In August 2000, an event that set off several slow deaths occurred at the National Cancer Institute in Panama. A radiologist requested that an additional shielding block be added to the radiation therapy chamber to protect patients’ healthy tissue from the radiation.

However, the software was only designed to work with the existing four blocks so the specialists found a way to bypass this limitation. It turned out that they could enter false data manually. Instead of two blocks, they could draw a single large one with a gap. The device was launched with the new settings without prior testing.

Soon thereafter, some patients began to notice symptoms of radiation sickness. Doctors dismissed the complaints for a while. It wasn't until almost a year later, in March 2001, that the technical problem was brought to their attention.

It turned out that the program was calculating therapy times based on the location and size of the non-existent holes in the protective blocks. As a result, people were being irradiated longer than necessary. By 2003, 17 people had died from the complications of radiation sickness.

How much a miscalculation of 0.24 seconds can cost

In 1991, during the Persian Gulf War, U.S. troops discovered that enemy strikes were getting through their Patriot air defense system. The fact is that the internal clock in the missile's software was 0.24 seconds slow. This arose due to inaccuracies in the translation of decimal numbers into the binary system. This might seem to be an insignificant detail.

However, the complex was not intended for long-term continuous operation and was intended to serve as a portable unit, but the reality turned out to be quite different.

Patriots were kept active for 8 or more hours at a time. And the longer it worked, the more errors accumulated. Eventually, the missiles began to miss their targets by 20 %, leading to dozens of casualties.

Boeing crash

In the fall of 2018, a Boeing 737 Max crashed in Indonesia. Just six months later, a crash with the same model of plane happened again in Ethiopia. The crashes occurred due to a software error.

The system incorrectly determined the position of the nose of the aircraft relative to the horizon and activated the automatic stabilization system even in manual control mode.

346 people died in the two crashes combined, the company lost $4.9 billion, and many countries have abandoned the 737.

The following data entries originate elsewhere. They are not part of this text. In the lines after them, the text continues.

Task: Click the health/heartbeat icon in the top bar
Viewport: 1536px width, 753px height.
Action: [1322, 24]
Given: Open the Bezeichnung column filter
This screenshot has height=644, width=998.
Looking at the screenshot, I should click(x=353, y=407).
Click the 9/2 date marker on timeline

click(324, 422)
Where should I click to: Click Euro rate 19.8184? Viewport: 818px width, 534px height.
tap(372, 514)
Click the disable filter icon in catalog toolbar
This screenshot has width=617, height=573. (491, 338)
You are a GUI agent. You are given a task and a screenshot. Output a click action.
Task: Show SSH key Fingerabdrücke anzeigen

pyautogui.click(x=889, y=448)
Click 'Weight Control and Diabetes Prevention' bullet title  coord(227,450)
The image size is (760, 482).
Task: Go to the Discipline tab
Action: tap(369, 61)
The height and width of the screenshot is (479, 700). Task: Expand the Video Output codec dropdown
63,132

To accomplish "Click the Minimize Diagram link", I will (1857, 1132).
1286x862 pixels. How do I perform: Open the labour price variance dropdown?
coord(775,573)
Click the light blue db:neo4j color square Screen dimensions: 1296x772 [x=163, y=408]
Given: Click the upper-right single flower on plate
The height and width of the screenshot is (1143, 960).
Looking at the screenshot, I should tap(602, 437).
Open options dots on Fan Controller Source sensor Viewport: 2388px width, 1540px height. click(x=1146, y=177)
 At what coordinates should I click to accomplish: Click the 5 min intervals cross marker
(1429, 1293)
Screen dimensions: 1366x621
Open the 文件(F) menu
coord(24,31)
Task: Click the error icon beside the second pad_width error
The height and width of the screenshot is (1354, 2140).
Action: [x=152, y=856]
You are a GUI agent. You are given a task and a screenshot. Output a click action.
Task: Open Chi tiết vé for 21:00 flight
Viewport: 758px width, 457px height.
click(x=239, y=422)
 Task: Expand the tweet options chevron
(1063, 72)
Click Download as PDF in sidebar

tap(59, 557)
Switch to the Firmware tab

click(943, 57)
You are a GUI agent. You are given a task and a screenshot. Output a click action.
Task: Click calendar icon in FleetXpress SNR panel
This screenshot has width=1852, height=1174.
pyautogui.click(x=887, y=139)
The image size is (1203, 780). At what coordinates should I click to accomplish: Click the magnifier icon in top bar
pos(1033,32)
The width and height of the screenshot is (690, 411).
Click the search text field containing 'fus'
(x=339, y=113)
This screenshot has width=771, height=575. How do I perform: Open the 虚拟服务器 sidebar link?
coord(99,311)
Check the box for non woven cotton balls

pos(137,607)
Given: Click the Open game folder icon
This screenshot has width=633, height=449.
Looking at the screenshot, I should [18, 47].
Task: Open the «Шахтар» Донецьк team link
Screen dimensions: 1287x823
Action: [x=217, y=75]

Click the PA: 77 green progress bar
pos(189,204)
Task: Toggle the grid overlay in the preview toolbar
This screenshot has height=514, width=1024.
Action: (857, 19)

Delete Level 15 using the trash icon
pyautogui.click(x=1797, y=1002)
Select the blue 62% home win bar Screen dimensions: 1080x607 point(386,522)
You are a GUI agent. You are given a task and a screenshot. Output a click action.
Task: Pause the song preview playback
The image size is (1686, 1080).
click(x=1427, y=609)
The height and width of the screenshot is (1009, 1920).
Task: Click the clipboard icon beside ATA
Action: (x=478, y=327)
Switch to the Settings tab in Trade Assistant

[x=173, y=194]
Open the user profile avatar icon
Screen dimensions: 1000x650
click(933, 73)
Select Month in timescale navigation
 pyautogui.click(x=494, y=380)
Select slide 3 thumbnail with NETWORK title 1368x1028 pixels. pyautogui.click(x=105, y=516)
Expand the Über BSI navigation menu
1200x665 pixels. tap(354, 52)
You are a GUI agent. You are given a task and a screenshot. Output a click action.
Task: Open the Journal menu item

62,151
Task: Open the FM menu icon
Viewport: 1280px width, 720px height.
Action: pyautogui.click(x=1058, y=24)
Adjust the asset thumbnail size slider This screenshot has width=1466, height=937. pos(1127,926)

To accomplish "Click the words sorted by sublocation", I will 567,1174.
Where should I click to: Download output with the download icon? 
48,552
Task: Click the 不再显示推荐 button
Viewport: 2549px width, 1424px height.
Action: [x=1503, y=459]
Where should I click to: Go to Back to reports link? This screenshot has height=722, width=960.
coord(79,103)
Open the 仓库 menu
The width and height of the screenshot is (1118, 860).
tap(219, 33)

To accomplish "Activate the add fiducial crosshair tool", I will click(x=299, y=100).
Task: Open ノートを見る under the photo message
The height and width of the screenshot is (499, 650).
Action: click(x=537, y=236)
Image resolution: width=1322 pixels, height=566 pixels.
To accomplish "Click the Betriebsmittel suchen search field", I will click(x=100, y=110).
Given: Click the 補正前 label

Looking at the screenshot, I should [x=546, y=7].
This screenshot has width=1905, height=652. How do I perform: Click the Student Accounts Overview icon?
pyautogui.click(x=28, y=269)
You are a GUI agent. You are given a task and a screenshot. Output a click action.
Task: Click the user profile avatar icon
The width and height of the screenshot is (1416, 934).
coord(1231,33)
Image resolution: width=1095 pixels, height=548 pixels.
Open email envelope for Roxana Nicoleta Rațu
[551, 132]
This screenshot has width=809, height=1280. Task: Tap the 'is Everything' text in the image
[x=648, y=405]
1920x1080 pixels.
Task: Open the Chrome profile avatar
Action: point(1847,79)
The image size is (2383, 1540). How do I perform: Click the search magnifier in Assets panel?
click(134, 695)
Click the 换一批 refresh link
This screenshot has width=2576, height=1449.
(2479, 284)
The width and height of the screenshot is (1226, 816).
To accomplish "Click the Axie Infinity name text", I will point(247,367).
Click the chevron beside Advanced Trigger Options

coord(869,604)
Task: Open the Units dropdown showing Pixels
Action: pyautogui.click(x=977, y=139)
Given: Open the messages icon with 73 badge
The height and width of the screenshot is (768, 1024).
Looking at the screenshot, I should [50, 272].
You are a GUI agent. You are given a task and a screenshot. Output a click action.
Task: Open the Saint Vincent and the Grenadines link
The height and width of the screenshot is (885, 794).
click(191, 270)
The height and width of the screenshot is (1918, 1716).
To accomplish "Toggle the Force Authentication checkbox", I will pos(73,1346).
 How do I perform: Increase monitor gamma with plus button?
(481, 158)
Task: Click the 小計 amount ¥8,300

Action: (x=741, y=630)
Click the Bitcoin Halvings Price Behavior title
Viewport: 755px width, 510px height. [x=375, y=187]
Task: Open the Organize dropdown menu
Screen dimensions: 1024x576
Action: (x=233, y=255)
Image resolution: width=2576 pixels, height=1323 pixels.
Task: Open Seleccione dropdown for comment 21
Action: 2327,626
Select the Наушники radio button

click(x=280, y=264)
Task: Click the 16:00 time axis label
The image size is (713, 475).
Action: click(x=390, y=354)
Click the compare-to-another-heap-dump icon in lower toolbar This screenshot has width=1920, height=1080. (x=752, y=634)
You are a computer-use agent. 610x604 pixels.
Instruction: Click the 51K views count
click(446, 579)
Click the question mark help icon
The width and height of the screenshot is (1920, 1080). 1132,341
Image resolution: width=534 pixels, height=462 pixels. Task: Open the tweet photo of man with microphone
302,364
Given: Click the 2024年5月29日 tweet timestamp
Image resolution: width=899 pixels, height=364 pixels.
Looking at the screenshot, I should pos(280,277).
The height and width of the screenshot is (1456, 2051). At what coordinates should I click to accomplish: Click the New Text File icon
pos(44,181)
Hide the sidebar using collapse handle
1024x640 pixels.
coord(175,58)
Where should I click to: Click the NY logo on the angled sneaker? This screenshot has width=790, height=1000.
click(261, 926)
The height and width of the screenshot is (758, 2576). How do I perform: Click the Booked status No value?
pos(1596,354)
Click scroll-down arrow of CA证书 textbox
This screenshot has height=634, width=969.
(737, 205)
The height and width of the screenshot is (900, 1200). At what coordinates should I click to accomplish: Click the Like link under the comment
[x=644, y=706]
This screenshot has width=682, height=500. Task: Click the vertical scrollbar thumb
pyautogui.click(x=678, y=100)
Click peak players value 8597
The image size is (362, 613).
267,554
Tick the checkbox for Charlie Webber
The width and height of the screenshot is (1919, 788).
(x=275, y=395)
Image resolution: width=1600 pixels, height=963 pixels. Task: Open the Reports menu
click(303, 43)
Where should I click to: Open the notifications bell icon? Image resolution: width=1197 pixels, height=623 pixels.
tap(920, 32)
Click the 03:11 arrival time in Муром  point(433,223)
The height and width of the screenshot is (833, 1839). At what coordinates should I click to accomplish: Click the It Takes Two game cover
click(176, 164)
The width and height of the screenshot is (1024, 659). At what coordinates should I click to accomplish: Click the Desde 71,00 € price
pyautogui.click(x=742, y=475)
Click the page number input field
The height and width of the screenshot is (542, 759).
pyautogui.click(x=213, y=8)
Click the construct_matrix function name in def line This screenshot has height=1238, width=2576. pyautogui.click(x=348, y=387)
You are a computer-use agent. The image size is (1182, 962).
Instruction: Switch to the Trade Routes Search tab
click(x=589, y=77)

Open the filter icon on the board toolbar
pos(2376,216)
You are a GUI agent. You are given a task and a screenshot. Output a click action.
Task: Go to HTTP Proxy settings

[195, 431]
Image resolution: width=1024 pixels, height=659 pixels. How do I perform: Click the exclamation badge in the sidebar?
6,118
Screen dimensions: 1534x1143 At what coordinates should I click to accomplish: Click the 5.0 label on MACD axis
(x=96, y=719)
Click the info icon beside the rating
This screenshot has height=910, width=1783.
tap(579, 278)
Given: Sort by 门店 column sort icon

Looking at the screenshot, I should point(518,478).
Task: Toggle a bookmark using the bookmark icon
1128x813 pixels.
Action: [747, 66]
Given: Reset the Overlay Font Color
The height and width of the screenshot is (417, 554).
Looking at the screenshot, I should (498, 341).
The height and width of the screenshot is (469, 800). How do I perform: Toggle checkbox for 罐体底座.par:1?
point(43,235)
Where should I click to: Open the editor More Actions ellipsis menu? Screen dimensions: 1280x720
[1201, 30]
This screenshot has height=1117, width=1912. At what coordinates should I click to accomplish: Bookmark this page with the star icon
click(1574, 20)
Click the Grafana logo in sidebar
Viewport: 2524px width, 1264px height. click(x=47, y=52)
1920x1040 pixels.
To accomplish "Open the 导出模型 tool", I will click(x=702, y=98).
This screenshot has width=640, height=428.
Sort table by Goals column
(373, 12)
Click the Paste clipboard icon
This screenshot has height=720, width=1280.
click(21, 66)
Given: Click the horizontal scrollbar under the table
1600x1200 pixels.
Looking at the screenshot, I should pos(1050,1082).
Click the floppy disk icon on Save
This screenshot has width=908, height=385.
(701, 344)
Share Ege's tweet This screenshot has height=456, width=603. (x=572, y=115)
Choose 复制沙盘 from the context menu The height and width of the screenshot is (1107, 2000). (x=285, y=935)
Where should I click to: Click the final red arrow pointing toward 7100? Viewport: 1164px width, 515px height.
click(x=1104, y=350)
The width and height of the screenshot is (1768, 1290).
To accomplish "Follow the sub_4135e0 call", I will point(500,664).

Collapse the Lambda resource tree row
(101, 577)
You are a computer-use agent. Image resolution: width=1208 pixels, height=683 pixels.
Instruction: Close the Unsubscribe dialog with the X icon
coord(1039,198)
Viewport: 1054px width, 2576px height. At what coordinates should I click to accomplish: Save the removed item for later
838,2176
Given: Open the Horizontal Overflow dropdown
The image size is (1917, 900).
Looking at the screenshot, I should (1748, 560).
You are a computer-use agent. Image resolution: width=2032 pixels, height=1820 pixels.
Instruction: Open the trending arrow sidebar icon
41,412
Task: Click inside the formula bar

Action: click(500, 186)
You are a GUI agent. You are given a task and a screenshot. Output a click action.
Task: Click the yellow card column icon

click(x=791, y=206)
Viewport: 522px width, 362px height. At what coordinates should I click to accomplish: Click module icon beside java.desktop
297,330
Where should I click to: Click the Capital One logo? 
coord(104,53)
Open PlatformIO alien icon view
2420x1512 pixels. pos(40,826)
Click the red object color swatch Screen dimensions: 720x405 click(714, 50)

Toyota swept problems in its code under the rug

From 2000 to 2010, Toyota received about 6,200 complaints about the sudden acceleration of its cars. These complaints included descriptions of crashes that resulted in 89 deaths.

At first, Toyota blamed this on a poor model of floor mats — they claimed they caused the gas pedal to stick in their cars. But later, it turned out that the problem was with the electronics.

They found 81,514 violations of MISRA's C software development standards in the code. To identify them, two engineers, Michael Barr and Philip Koopman, parsed 280,000 lines of code over 20 months. They worked under special conditions: in a classified, secure location with no internet or phone service and no right to take any documents off-site. The result was a classified 800-page report.

These stories show how important it is to follow quality standards, test code thoroughly, not indulge in crutch solutions, and consider user convenience during implementation. Then, software can be used to save lives rather than ending them.